CLAUDIA CELESTIN V. RAUL PEREIRA, ET. AL.,

INDEX NUMBER 5595/02 (KINGS COUNTY, J.VAUGHAN)

VERDICT DATE: MARCH 23, 2005

The plaintiff in this case was a guest passenger in a two-vehicle collision. She claimed to have sustained significant damages to her knee that prevented her from being a professional dancer. She also claimed that she would be required to submit to joint replacement surgery involving her knee. Plaintiff at the close of the damages case requested that the jury award $1,500,000.00 to compensate the Plaintiff for her injuries.

On behalf our client, we demonstrated that there was a delay between the accident date and the onset of Plaintiff’s knee complaints by securing her primary care physician and having him testify at trial. With this testimony, as well as a video tape of her dancing at a wedding, CC&I’s trial counsel was able to convince the jury that there was no claim and the jury awarded her no damages.

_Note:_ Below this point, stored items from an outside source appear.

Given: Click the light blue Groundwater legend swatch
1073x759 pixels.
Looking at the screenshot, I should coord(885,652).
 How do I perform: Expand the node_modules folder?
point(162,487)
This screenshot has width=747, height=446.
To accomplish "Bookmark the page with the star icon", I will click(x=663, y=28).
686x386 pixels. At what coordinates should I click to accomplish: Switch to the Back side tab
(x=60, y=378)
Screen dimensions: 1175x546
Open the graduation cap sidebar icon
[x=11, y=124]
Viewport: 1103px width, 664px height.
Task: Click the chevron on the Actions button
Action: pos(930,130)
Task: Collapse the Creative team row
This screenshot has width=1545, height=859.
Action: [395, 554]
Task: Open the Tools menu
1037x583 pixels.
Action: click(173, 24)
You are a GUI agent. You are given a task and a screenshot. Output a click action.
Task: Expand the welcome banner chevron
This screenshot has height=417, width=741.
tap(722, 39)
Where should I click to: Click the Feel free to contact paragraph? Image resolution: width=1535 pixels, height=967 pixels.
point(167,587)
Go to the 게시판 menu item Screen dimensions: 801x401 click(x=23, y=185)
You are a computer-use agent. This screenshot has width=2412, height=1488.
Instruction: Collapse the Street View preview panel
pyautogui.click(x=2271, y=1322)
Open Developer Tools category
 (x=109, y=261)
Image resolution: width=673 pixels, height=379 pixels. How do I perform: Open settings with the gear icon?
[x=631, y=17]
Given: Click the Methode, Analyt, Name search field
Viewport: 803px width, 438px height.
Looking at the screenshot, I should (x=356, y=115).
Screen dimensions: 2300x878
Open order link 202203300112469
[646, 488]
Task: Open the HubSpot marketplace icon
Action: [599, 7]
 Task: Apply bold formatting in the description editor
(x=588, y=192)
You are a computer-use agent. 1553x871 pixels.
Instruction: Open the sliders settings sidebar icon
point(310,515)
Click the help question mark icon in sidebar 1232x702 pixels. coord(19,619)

URSZULA BIELSKA AND LEON BIELSKI V. SCOTT HENE, ET. AL.,

INDEX NUMBER: 3521/03 (NASSAU COUNTY, J. LAMARCA)

VERDICT DATE: JUNE 2005

This was a two vehicle collision where CC&I’s clients crossed over a double yellow line into oncoming traffic during a heavy rainstorm. Plaintiff was a guest passenger in the other vehicle. After acknowledging the cross-over, CC&I’s trial attorney argued to the jury that our client did nothing wrong and that the rain storm was the reason for the cross-over. The jury accepted this position and returned a defense verdict for CC&I’s client.